In a review of complications resulting from youthful obesity, Stephen Daniels, a pediatrician at the University of Colorado School of Medicine and the Children’s Hospital in Denver, found that problems in many organ systems were often apparent long before adulthood. They include high blood pressure; insulin resistance and Type 2 diabetes; high blood levels of heart-damaging triglycerides and low levels of protective high-density lipoprotein cholesterol; nonalcoholic fatty liver disease; obstructive sleep apnea; asthma; and excess stress on the musculoskeletal system resulting in abnormal bone development, knee and hip pain, and difficulty walking.
Problems of youthful obesity go beyond physical ones. Obese adolescents have higher rates of depression, which in itself might foster poor eating and exercise patterns that add to their weight problem and result in a poor quality of life that persists into adulthood.
In a study conducted in Singapore, researchers reported that “individuals who were obese in childhood are more likely to have poor body image and low self-esteem and confidence, even more so than those with adult onset obesity.”
Another study by Jeffrey Schwimmer of the University of California, San Diego, and colleagues found that obese children and adolescents reported a diminished quality of life that was comparable to that of children with cancer.
Taken together, the data speak to the critical importance of preventing undue weight gain in young children, a task that depends largely on parents, who are responsible for what and how much children eat and how much physical activity they engage in.
As researchers from the University Medical Center Groningen in the Netherlands put it: “Early recognition of overweight or obesity in children by their parents is of utmost importance, allowing interventions to start at a young age.”
Yet, they found in a study of the parents of 2,203 five-year-olds, “parents underestimated their overweight child in 85 percent of the cases.”
Though it seems logical that parents who think their children are overweight would make a special effort to assure they would “grow into” their weight as they get older, research has shown the opposite. Such children tend to get even fatter, according to findings from the Longitudinal Study of Australian Children reported in April in the journal Pediatrics by Eric Robinson of the University of Liverpool and Angelina Sutin of Florida State University College of Medicine.
Even being labeled overweight can itself be damaging and make it harder for children to avoid bad habits, the authors suggested.
A 2014 study of girls ages 10 to 19 found that “regardless of actual weight, adolescents who reported having been labeled ‘too fat’ by a family member or peer were more likely to become obese nearly a decade later.”
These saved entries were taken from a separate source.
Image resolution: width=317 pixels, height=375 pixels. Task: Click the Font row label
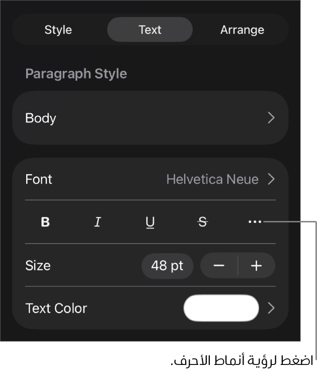tap(39, 179)
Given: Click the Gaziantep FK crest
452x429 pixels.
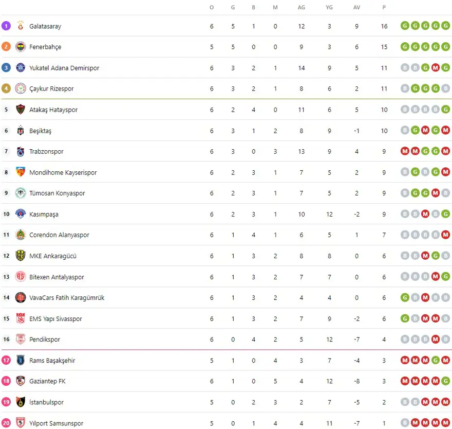Looking at the screenshot, I should (21, 381).
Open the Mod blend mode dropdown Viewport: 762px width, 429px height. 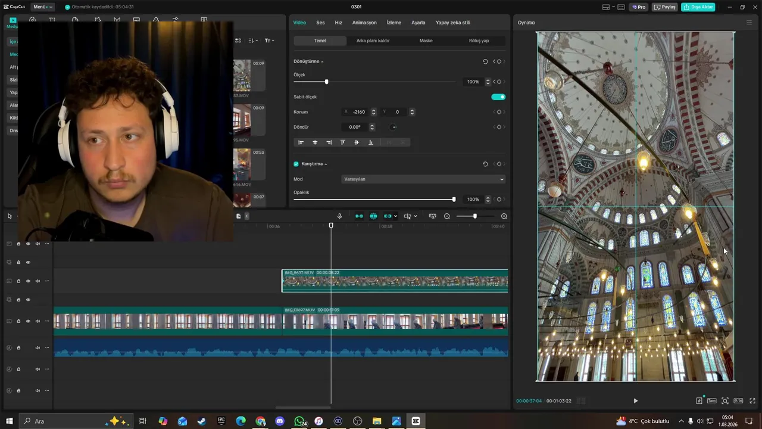(x=423, y=179)
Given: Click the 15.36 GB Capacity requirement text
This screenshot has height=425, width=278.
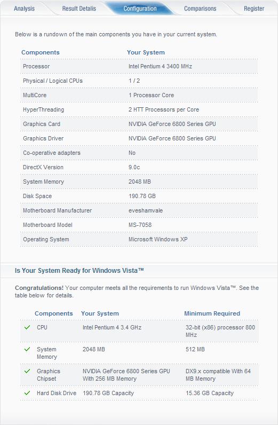Looking at the screenshot, I should click(x=210, y=393).
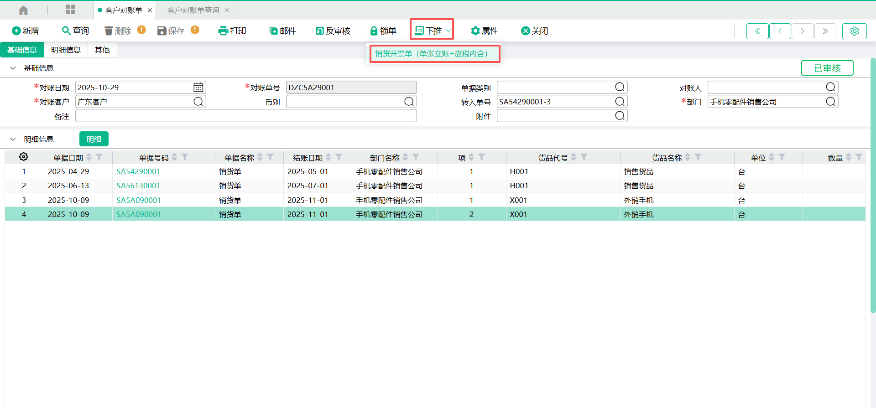
Task: Select 销货开票单 menu option
Action: (x=431, y=54)
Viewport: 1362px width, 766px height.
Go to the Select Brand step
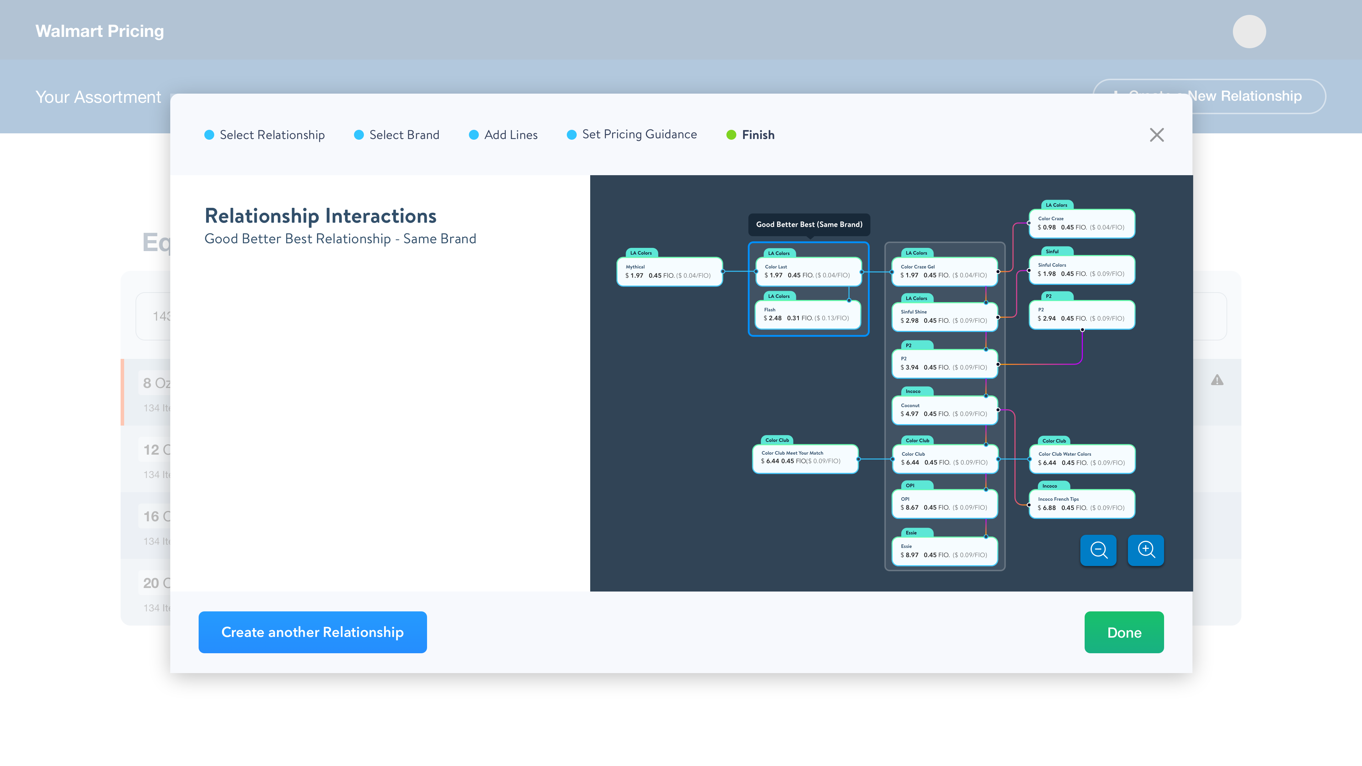[x=397, y=135]
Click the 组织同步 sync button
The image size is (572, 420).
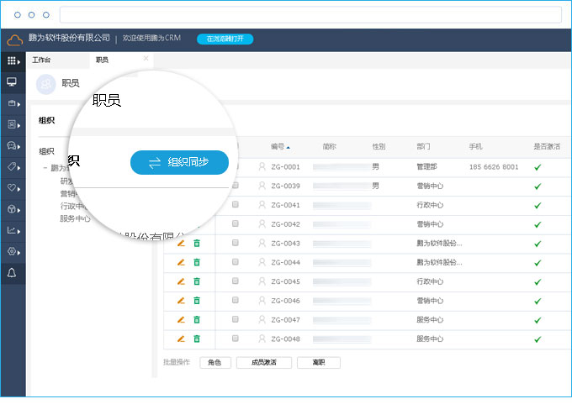pyautogui.click(x=179, y=162)
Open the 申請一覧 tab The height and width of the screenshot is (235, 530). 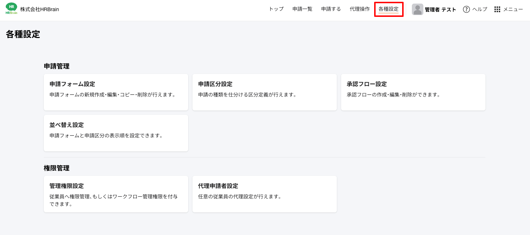(x=302, y=9)
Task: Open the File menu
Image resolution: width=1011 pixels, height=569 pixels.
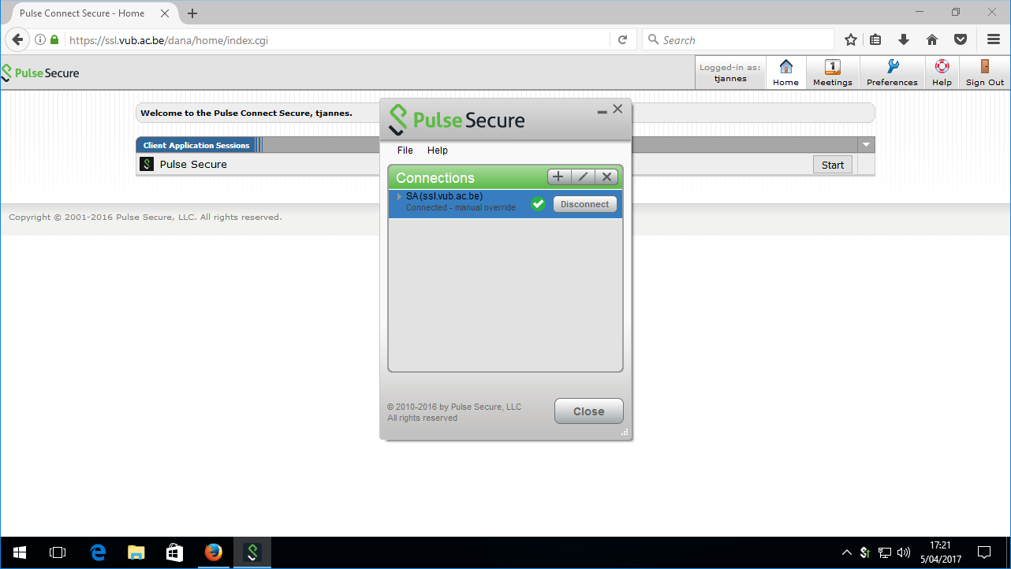Action: pyautogui.click(x=405, y=151)
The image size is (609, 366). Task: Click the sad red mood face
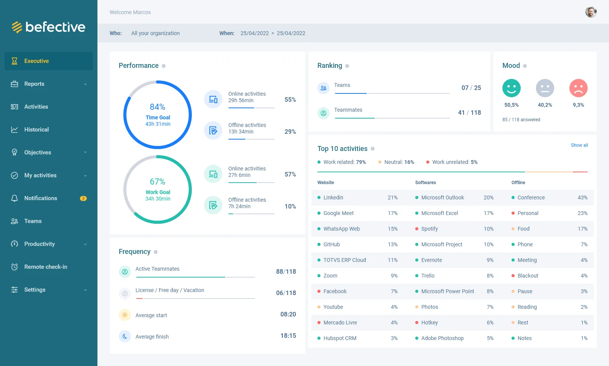[578, 88]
“I encourage parents to change the environment at home,” Daniels said in an interview. “Without being authoritarian, they should limit high-calorie-dense foods, keep sugar-sweetened beverages out of the house and assure that kids eat the right amount of fruits and vegetables and fewer calorie-dense snacks. Parents also need to be tuned into opportunities for physical activity and set hard-and-fast rules about television and time spent on electronics.”
Following the “5210” daily program endorsed by the American Academy of Pediatrics can help: Aim for five fruits and vegetables a day; keep recreational screen time to two hours or less; include at least one hour of active play; and skip sugar-sweetened beverages and drink water.